## CONSIGNES DE TRAVAIL
a – D'après l'extrait sur l'évaluation environnementale, en quelle année les deux réformes des procédures de participation du public et des évaluations environnementales sont-elles entrées en vigueur ?
b – Dans l'extrait sur l'évaluation environnementale, recopiez le passage qui va de « Les deux réformes » jusqu'à « autres maîtres d’ouvrage. » en remplaçant « plannings » par « calendriers ».

## EXTRAIT DU DOCUMENT

::::::::

Évaluation environnementale et participation du public : à quand un cadre juridique stabilisé ?

Les grandes surfaces dans le cadre des ORT

Laura CECCARELLI-LE GUEN
Avocate associée
DS AVOCATS

Les deux réformes des procédures de participation du public et des évaluations environnementales, entrées en vigueur en 2017, ont conduit les maîtres d’ouvrage publics et privés à repenser en profondeur les modalités de définition et de réalisation de leurs projets, leurs plannings opérationnels, ainsi que leurs relations avec les autres maîtres d’ouvrage.

Mais ces textes ont soulevé de nombreuses difficultés d’interprétation et/ou d’application qui ont conduit le législateur et le gouvernement à préciser certains points, et la jurisprudence à en trancher d’autres, au risque de donner le tournis aux praticiens.

1) La loi ASAP a-t-elle réellement simplifié les règles applicables en matière de participation du public et d’évaluation environnementale ?

Poursuivant un double objectif de simplification et de relance de l’économie, la loi n° 2020-1525 du 7 décembre 2020 d’accélération et de simplification de l’action publique (dite loi ASAP) a, notamment, clarifié le mécanisme d’actualisation des évaluations environnementales en le limitant à l’autorisation sollicitée ; élargit le champ d’application de l’évaluation environnementale des plans locaux d’urbanisme et des unités touristiques nouvelles, tout en les soumettant à concertation préalable au titre du code de l’urbanisme ; ouvert – dans des conditions très strictes – la possibilité d’exécuter une autorisation d’urbanisme avant la délivrance de l’autorisation environnementale ; réduit à deux mois le délai pour exercer le droit d’initiative et institué la possibilité d’opter pour une concertation avec garant au titre du code de l’environnement pour les projets également soumis en partie à concertation obligatoire au titre de l’article L. 103-2 du code de l’urbanisme. Cette dernière possibilité présente un réel intérêt pratique pour les projets qui relèvent de plusieurs formes de concertation, même si la concertation avec garant peut parfois se révéler assez lourde à mettre en œuvre.

Trois projets de décrets récemment soumis à consultation du public, devraient prochainement compléter ce dispositif : le projet de décret portant diverses réformes en matière d’évaluation environnementale et de participation du public dans le domaine de l’environnement et apportant diverses modifications aux codes de l’environnement et de la sécurité sociale (projet de décret « mise en demeure ») ; le projet de décret portant diverses mesures d’accélération et de simplification de l’action publique dans le domaine de l’environnement (projet de décret « loi ASAP ») ; et le projet de décret portant modification des dispositions relatives à l’évaluation environnementale des documents d’urbanisme et des UTN (projet de décret « loi ASAP – article 40 »).

::::::::

## INFORMATIONS EXTRAITES

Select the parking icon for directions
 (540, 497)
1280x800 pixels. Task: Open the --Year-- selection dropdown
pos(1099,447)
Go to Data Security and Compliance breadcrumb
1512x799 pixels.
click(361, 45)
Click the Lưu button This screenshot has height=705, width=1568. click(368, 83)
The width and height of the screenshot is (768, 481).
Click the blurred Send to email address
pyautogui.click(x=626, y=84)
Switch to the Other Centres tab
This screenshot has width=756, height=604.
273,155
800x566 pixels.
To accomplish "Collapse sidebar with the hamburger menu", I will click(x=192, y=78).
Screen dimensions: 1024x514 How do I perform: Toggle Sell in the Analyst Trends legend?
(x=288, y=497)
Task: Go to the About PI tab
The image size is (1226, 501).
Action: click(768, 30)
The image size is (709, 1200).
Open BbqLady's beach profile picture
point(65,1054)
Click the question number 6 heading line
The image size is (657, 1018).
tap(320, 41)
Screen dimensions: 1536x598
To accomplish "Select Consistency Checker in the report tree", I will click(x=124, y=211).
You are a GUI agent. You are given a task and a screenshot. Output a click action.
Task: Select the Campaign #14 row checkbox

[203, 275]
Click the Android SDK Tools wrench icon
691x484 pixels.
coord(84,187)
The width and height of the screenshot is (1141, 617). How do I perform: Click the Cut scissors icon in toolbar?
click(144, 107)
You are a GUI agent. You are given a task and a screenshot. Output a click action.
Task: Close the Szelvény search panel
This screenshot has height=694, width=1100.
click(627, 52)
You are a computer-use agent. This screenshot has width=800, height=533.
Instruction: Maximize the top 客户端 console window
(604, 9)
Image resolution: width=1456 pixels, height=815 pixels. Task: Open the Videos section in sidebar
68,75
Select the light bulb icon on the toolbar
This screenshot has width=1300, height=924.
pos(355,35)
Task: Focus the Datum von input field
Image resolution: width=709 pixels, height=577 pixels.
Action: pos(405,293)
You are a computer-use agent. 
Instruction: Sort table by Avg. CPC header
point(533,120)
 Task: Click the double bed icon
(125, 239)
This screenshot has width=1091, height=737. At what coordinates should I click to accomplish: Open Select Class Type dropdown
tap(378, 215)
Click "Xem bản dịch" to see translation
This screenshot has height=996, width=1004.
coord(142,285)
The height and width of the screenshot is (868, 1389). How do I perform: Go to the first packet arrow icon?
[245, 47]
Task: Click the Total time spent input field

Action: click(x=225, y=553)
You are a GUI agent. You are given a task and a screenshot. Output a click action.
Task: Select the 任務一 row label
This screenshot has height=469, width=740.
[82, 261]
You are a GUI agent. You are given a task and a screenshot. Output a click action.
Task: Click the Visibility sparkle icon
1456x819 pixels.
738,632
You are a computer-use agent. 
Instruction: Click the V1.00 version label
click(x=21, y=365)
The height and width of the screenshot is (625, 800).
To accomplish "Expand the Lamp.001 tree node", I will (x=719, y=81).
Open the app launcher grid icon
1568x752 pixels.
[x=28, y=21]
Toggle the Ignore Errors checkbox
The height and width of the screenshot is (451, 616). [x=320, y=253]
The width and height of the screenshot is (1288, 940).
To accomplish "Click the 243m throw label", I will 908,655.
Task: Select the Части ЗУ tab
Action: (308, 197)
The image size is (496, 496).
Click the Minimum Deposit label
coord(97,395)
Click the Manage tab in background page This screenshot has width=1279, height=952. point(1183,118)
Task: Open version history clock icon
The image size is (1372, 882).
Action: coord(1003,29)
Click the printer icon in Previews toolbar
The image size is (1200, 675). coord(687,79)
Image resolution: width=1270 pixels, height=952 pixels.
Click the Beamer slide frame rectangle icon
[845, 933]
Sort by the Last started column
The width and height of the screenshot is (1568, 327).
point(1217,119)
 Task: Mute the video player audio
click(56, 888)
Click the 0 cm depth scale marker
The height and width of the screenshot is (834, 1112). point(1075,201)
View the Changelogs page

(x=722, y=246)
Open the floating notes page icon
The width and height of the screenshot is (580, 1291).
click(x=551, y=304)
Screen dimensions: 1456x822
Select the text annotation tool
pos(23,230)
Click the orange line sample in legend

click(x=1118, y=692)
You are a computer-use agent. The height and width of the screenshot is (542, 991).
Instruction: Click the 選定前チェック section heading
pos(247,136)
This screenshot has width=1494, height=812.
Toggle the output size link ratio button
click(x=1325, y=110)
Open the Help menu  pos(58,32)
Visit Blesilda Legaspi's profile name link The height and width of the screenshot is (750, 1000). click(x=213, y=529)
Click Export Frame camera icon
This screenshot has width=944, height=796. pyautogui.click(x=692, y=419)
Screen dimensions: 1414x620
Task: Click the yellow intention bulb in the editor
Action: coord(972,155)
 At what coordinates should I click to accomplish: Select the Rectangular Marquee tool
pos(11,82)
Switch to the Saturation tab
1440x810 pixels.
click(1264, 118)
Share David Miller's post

::::::::

## EN RÉPONSE
a – En 2017.

b –
Les deux réformes des procédures de participation du public et des évaluations environnementales, entrées en vigueur en 2017, ont conduit les maîtres d’ouvrage publics et privés à repenser en profondeur les modalités de définition et de réalisation de leurs projets, leurs calendriers opérationnels, ainsi que leurs relations avec les autres maîtres d’ouvrage.